-- RAW DATA follows --

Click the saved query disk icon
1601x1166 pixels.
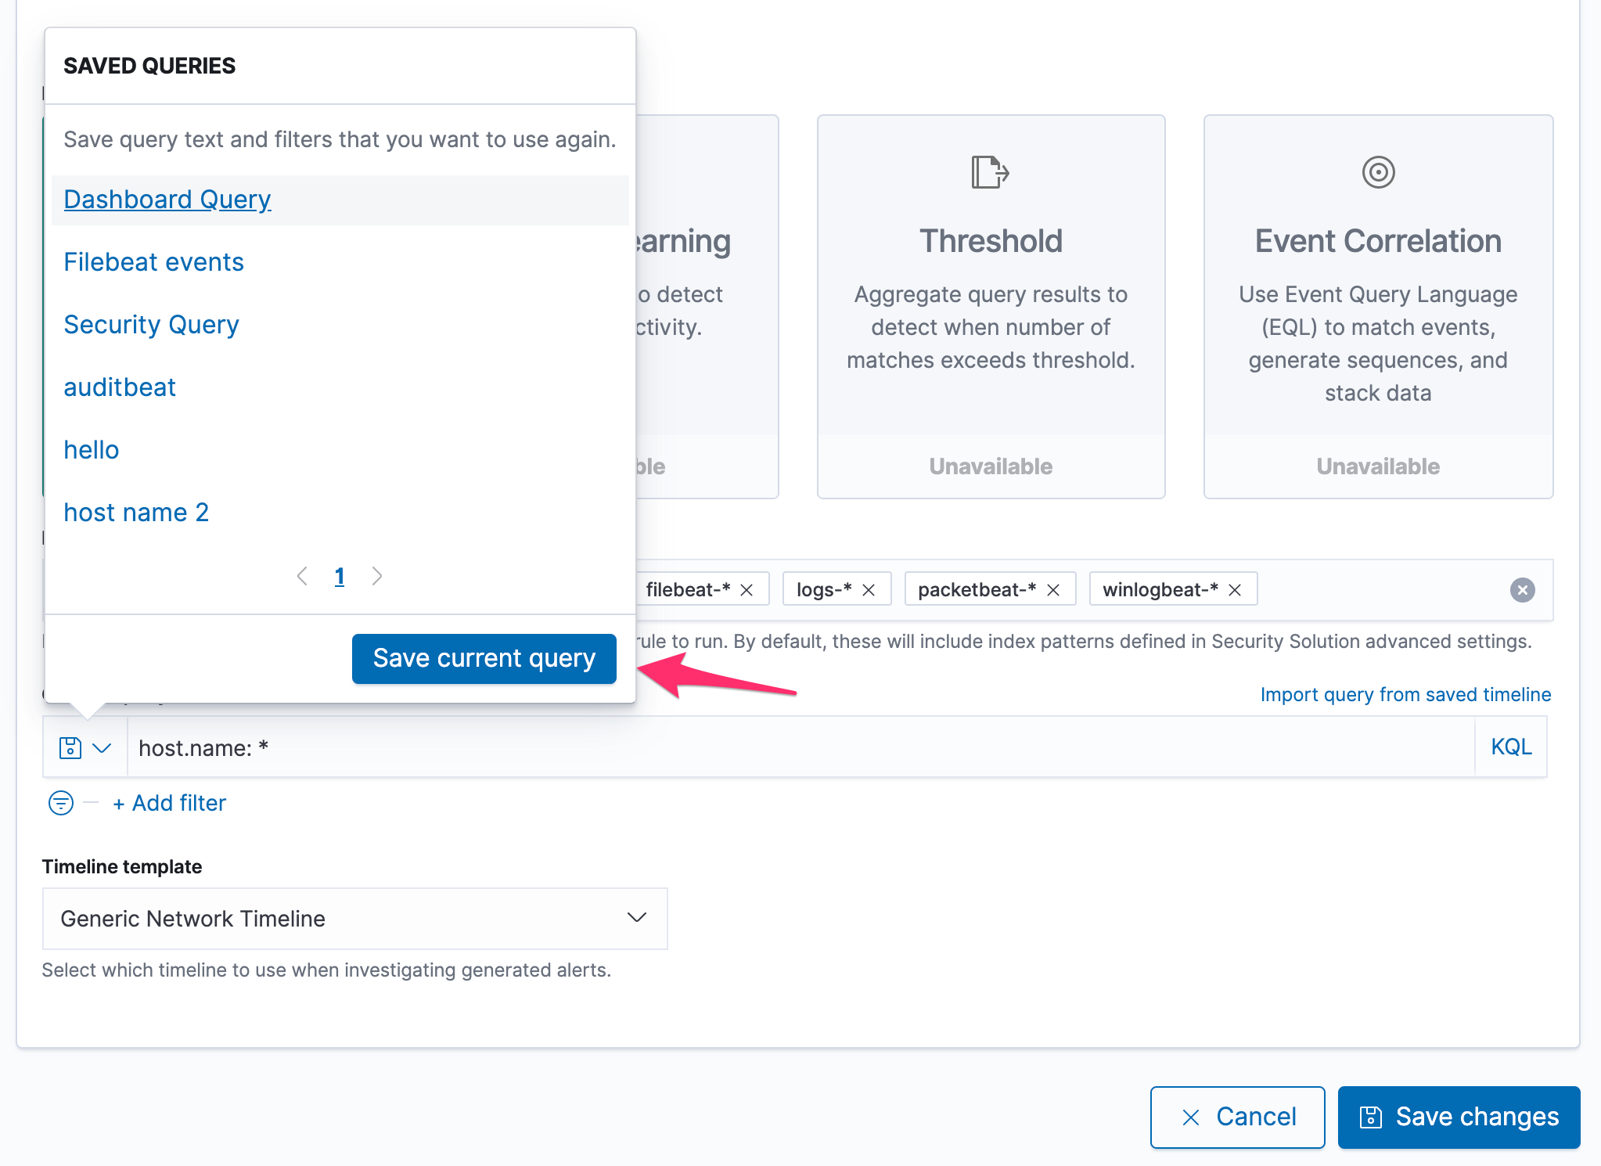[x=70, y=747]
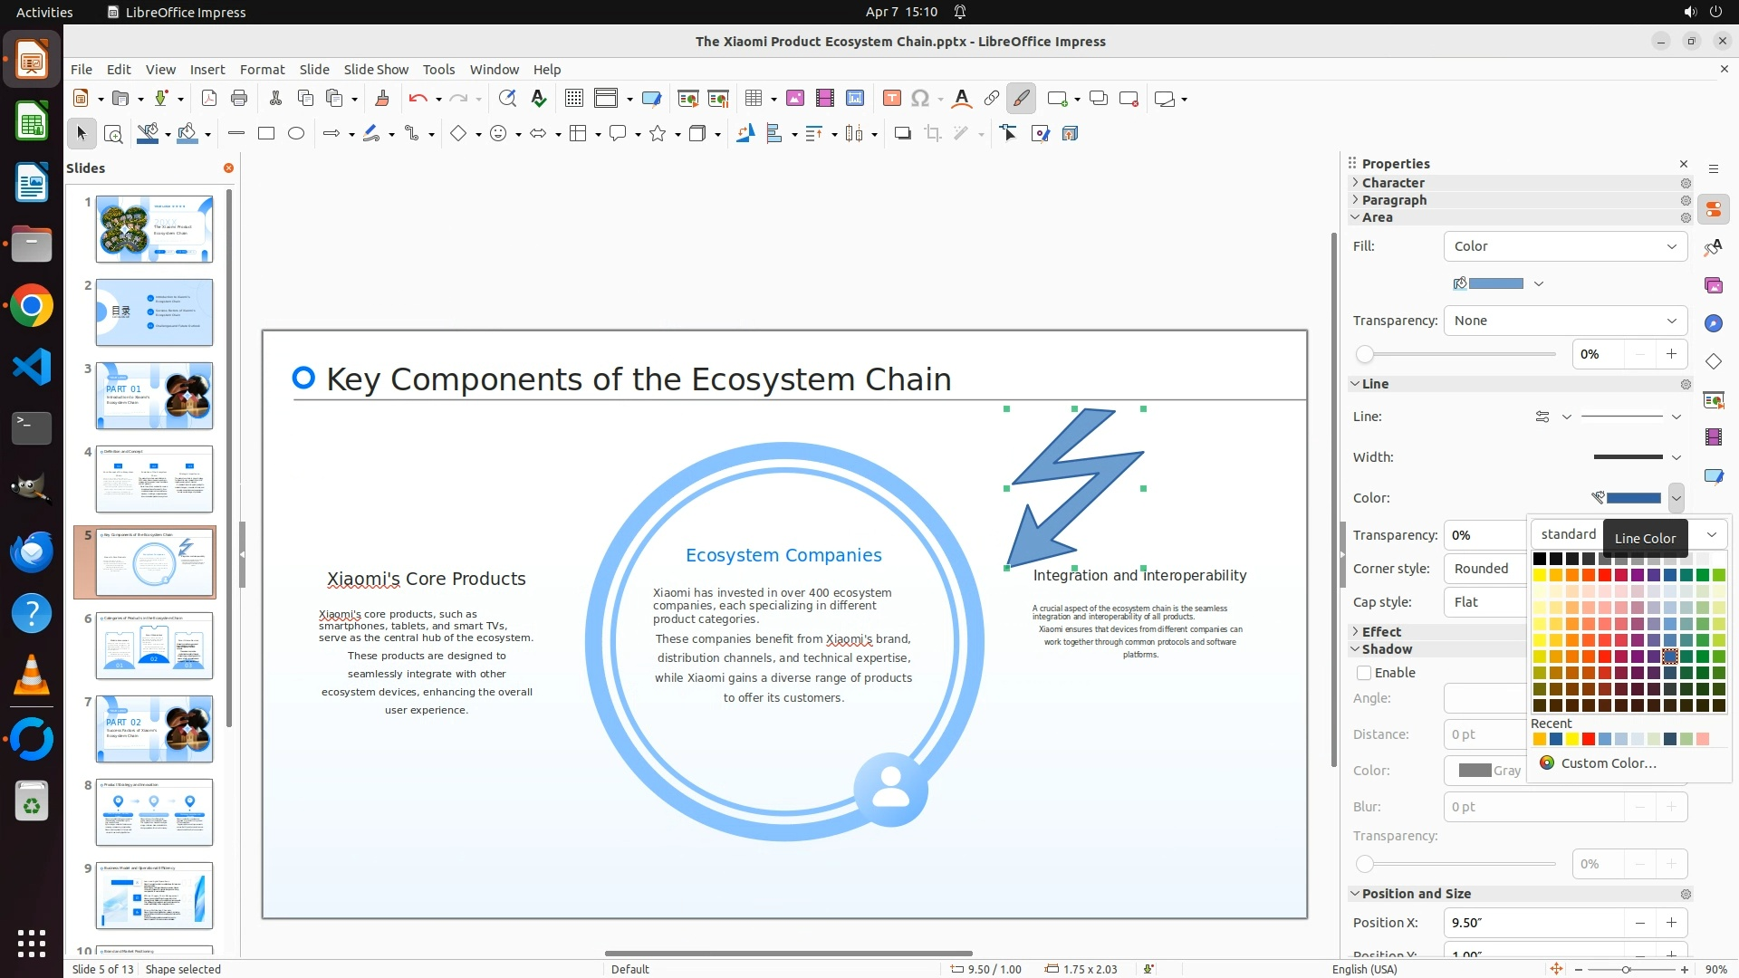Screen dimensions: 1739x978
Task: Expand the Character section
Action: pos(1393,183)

-- RAW DATA concluded --

* [TASK DIRECTIONS]: Output all of the data word for word, excluding any pictures.

* [RESPONSE TO THE EXERCISE]:
Click the saved query disk icon
1601x1166 pixels.
[x=70, y=747]
Screen dimensions: 1739x978
Task: Expand the Character section
Action: pos(1393,183)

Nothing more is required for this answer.